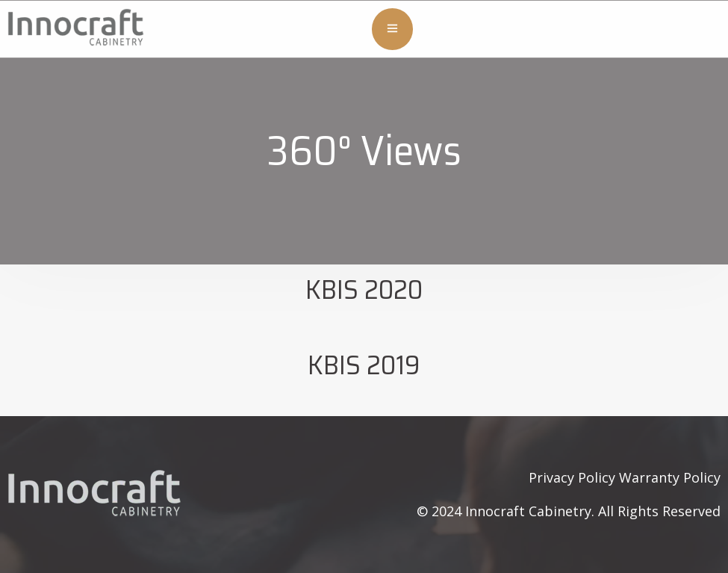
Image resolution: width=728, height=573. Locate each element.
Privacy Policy (572, 477)
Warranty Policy (670, 477)
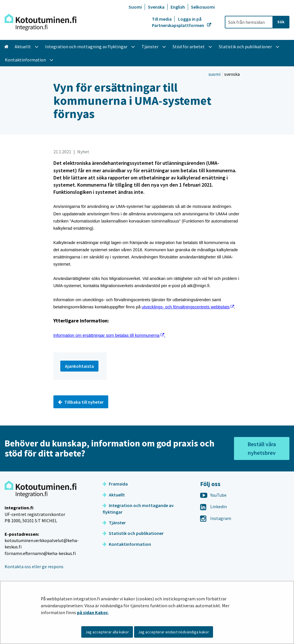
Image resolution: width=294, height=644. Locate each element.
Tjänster (114, 523)
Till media (162, 19)
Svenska (156, 7)
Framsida (115, 484)
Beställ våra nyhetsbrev (262, 448)
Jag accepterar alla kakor (107, 632)
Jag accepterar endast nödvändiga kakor (173, 632)
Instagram (216, 518)
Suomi (135, 7)
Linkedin (213, 506)
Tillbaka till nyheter (81, 402)
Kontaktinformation (127, 544)
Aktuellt (114, 495)
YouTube (213, 495)
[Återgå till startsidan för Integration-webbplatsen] (40, 22)
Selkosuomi (203, 7)
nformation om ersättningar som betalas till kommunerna (109, 335)
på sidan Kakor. (93, 612)
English (178, 7)
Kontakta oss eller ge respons (34, 566)
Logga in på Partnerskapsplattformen (178, 22)
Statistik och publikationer (133, 533)
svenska (232, 74)
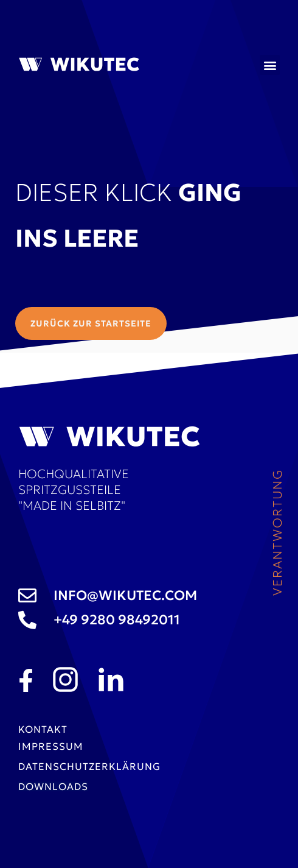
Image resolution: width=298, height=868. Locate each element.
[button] (269, 65)
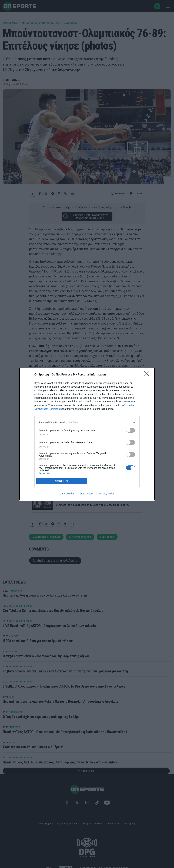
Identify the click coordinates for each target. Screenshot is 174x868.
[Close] (148, 375)
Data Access (87, 494)
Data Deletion (67, 494)
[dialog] (87, 434)
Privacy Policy (107, 494)
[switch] (130, 430)
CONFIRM (62, 481)
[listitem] (87, 422)
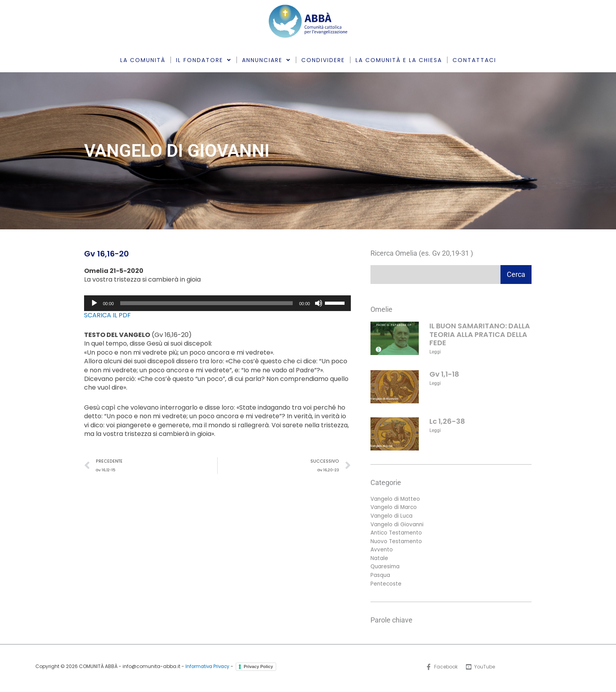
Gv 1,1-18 (444, 374)
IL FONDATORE (204, 60)
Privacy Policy (260, 670)
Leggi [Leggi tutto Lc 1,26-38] (435, 430)
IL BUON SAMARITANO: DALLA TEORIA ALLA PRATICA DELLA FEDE (480, 334)
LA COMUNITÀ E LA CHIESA (399, 60)
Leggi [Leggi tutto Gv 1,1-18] (435, 383)
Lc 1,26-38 (447, 421)
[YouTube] (480, 670)
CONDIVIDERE (323, 60)
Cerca (516, 274)
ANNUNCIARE (266, 60)
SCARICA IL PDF (107, 315)
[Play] (94, 303)
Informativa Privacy (207, 670)
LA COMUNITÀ (143, 60)
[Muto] (319, 303)
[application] (217, 303)
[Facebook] (441, 670)
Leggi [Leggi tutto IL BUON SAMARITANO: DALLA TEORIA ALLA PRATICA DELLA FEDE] (435, 352)
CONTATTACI (474, 60)
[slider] (207, 303)
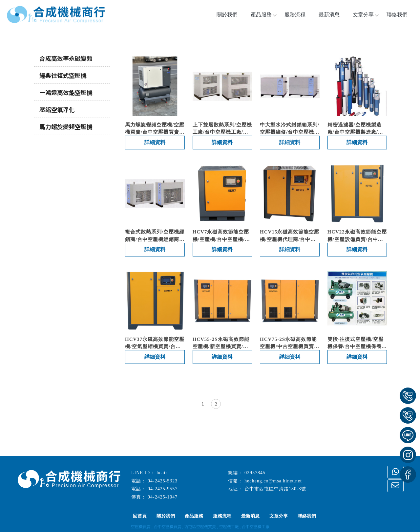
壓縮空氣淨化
##########
- INSTRUCTIONS TO FOLLOW: Arrange every line of the rows above as a Markdown table with the columns Number and Entry, skipping blank lines. Leave the pictures out.

- RESULT BELOW:
| Number | Entry |
|---|---|
| 1 | Image resolution: width=728, height=573. Locate each element. |
| 2 | Privacy Policy (572, 477) |
| 3 | Warranty Policy (670, 477) |
| 4 | Image resolution: width=294, height=644. Locate each element. |
| 5 | Tjänster (114, 523) |
| 6 | Till media (162, 19) |
| 7 | Svenska (156, 7) |
| 8 | Framsida (115, 484) |
| 9 | Beställ våra nyhetsbrev (262, 448) |
| 10 | Jag accepterar alla kakor (107, 632) |
| 11 | Jag accepterar endast nödvändiga kakor (173, 632) |
| 12 | Instagram (216, 518) |
| 13 | Suomi (135, 7) |
| 14 | Linkedin (213, 506) |
| 15 | Tillbaka till nyheter (81, 402) |
| 16 | Kontaktinformation (127, 544) |
| 17 | Aktuellt (114, 495) |
| 18 | YouTube (213, 495) |
| 19 | [Återgå till startsidan för Integration-webbplatsen] (40, 22) |
| 20 | Selkosuomi (203, 7) |
| 21 | nformation om ersättningar som betalas till kommunerna (109, 335) |
| 22 | på sidan Kakor. (93, 612) |
| 23 | English (178, 7) |
| 24 | Kontakta oss eller ge respons (34, 566) |
| 25 | Logga in på Partnerskapsplattformen (178, 22) |
| 26 | Statistik och publikationer (133, 533) |
| 27 | svenska (232, 74) |
| 28 | Image resolution: width=298, height=868. Locate each element. |
| 29 | [button] (269, 65) |
| 30 | Identify the click coordinates for each target. Screenshot is 174x868. |
| 31 | [Close] (148, 375) |
| 32 | Data Access (87, 494) |
| 33 | Data Deletion (67, 494) |
| 34 | [dialog] (87, 434) |
| 35 | Privacy Policy (107, 494) |
| 36 | [switch] (130, 430) |
| 37 | CONFIRM (62, 481) |
| 38 | [listitem] (87, 422) |
| 39 | Gv 1,1-18 (444, 374) |
| 40 | IL FONDATORE (204, 60) |
| 41 | Privacy Policy (260, 670) |
| 42 | Leggi [Leggi tutto Lc 1,26-38] (435, 430) |
| 43 | IL BUON SAMARITANO: DALLA TEORIA ALLA PRATICA DELLA FEDE (480, 334) |
| 44 | LA COMUNITÀ E LA CHIESA (399, 60) |
| 45 | Leggi [Leggi tutto Gv 1,1-18] (435, 383) |
| 46 | Lc 1,26-38 (447, 421) |
| 47 | [YouTube] (480, 670) |
| 48 | CONDIVIDERE (323, 60) |
| 49 | Cerca (516, 274) |
| 50 | ANNUNCIARE (266, 60) |
| 51 | SCARICA IL PDF (107, 315) |
| 52 | [Play] (94, 303) |
| 53 | Informativa Privacy (207, 670) |
| 54 | LA COMUNITÀ (143, 60) |
| 55 | [Muto] (319, 303) |
| 56 | [application] (217, 303) |
| 57 | [Facebook] (441, 670) |
| 58 | Leggi [Leggi tutto IL BUON SAMARITANO: DALLA TEORIA ALLA PRATICA DELLA FEDE] (435, 352) |
| 59 | CONTATTACI (474, 60) |
| 60 | [slider] (207, 303) |
| 61 | 壓縮空氣淨化 |